La misa, que puede seguirse desde el exterior, por los altavoces, avanza cuando empiezan a congregarse los primeros penitentes. Con el capirote bajo el brazo y la lengua fuera, resoplando. Cosa de las cuestas y los tramos de escaleras. Resopla también Rosa mientras viste de apóstol a su hijo. El niño hace el amago de quitarse la chaqueta antes de ponerse la túnica. Hace calor. Pero su madre le quita la idea de la cabeza, la misma por la que le pasa el ropón. Hace calor, pero dentro de un rato, cuando el sol que se pone tras las colinas deje de calentar, el pequeño apóstol agradecerá la decisión de su madre, que resopla una vez más, de alivio, al acabar de ajustarle el fajín justo en el momento en el que en la misa pasan el cepillo. Un dinero que se destinará «a los afectados por los terremotos de Siria, Turquía y Jerusalén», resuena en los altavoces.
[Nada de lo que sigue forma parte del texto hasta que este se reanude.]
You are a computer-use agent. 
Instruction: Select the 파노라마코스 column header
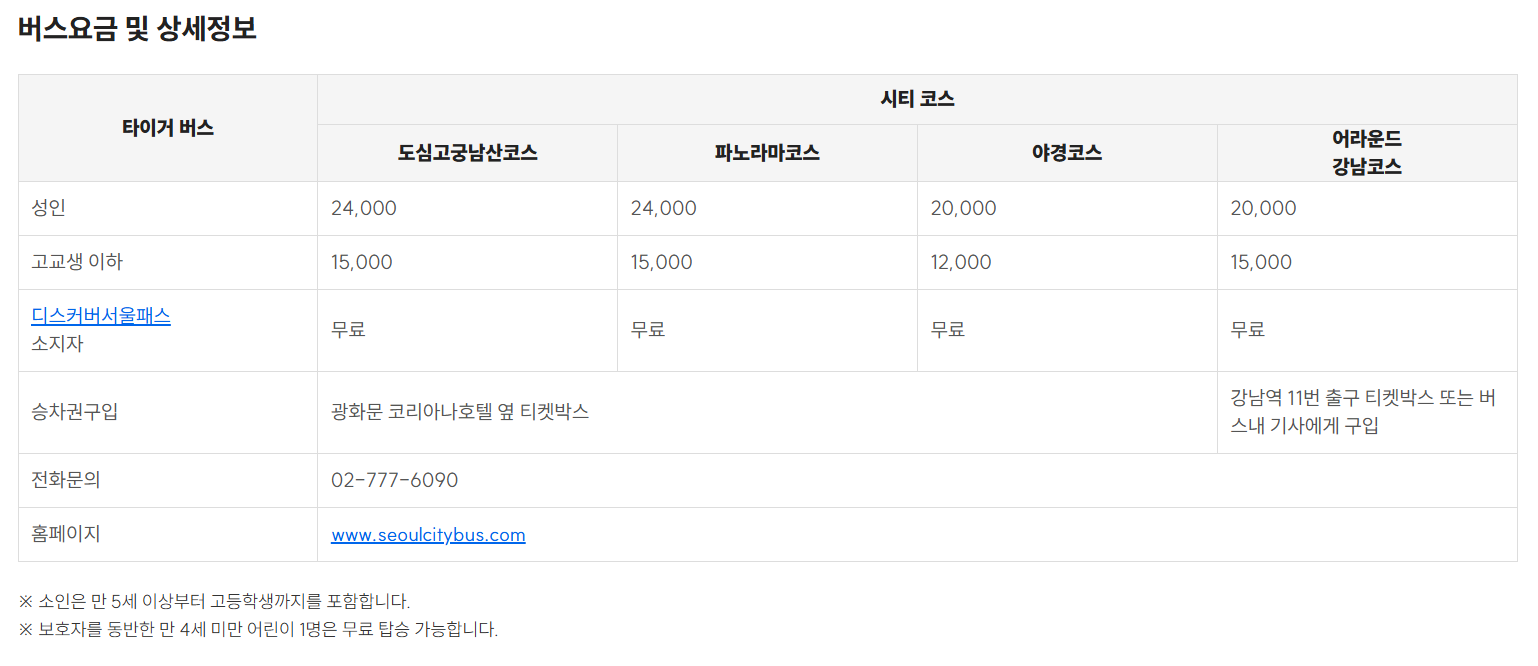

También resoplando, y sudorosos, acaban quienes se encargan de sacar las imágenes (todas menos el Cristo de la Oración, que una grúa descuelga sobre una loma de rosas y lirios blancos) del porche, bajarlas por la escalinata y colocarlas sobre las estructuras con ruedas. Las maniobras son complicadas. Decenas de personas asisten a ellas. Conteniendo el aliento en más de una ocasión. Especialmente cuando le llega el turno al Cristo Yacente. Es la imagen más pesada de la procesión de Santa Eulària. Casi media tonelada de devoción. Varios cofrades del Nazareno se sientan en el murete del Puig de Missa. «No nos mancharemos, ¿no?», se preguntan mirando sus hábitos blancos, recién lavados y planchados. El reducido grupo de legionarios apura los últimos cigarros antes de comenzar a desfilar. «Venga, Rafa, ayuda», exhorta el más veterano al más joven, señalando el grupo de hombres sudorosos que van ya, abriéndose camino entre la multitud que se congrega ya a los pies de la iglesia, en busca de la última de las imágenes.
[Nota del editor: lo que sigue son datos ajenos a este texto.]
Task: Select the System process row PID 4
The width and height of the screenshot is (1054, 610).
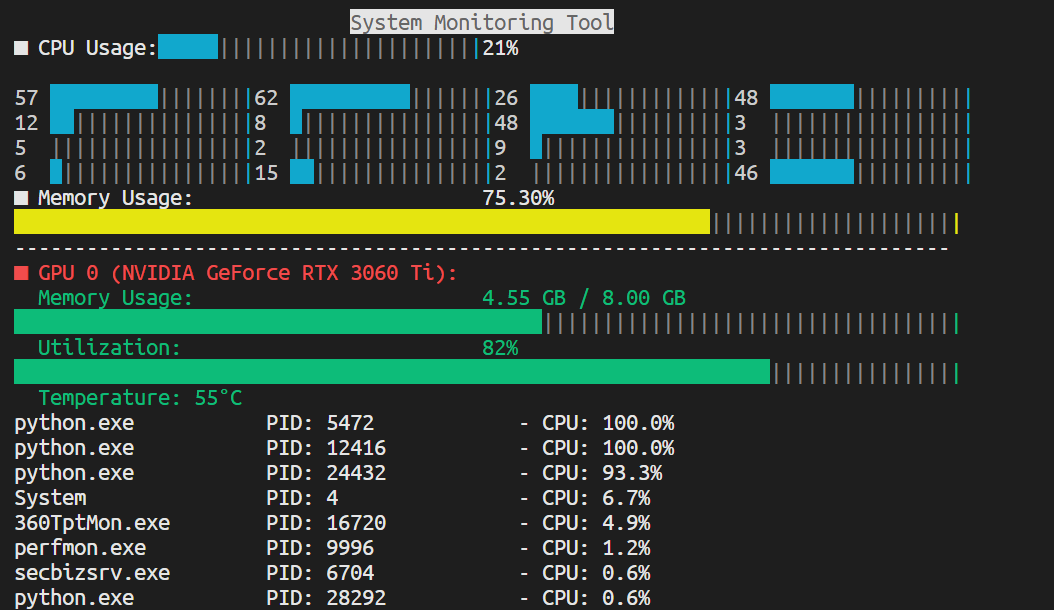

Centenares de personas flanquean la subida al Puig de Missa cuando faltan unos minutos para las ocho. Expectantes. Buscan el mejor encuadre con sus móviles, tratando de que el sol, que aún no se ha escondido, no les haga mucho contraluz. Un silencio largo precede a los primeros toques de tambor. Al «¡Al paso!» que grita Isaac. A las primeras zancadas de los romanos que, cargando con una enorme cruz de madera, abren el Santo Entierro de Santa Eulària. El centurión se abraza a su falcata, que reluce con las últimas luces del día. El Viernes Santo se apaga. Se encienden las velas y las lucernas. Las que llevan en sus manos los penitentes. Las que resaltan entre las flores. Las que iluminan los rostros de las imágenes, despertando centelleos en coronas, pasamanería, en los pendientes de Verónica y hasta en las cuatro lágrimas que surcan el rostro de la Dolorosa que, rodeada de sus manolas y seguida por decenas de fieles, se pierde Puig de Missa abajo, rumbo al centro de la localidad, donde miles de personas aguardan la procesión.

Horas de camino que algunos afrontan con los pies desnudos. Descalzos. Testimonio de promesas quién sabe si ya atendidas. O aún por atender. «Se derraman más lágrimas por las plegarias atendidas que por aquellas que permanecen desatendidas», escribió Santa Teresa de Jesús. «No he hecho promesas», afirma Pepi Valle, hermana mayor de las manolas, que camina en silencio, concentrada. Con el mismo vestido de encaje negro que llevó hace 26 años, en su primera vez en el Viernes Santo de Santa Eulària. Con su mantilla, prendida con el broche de cristales ya derecho. Y con sus tacones, que no son tan altos como los que lucía cuando era joven.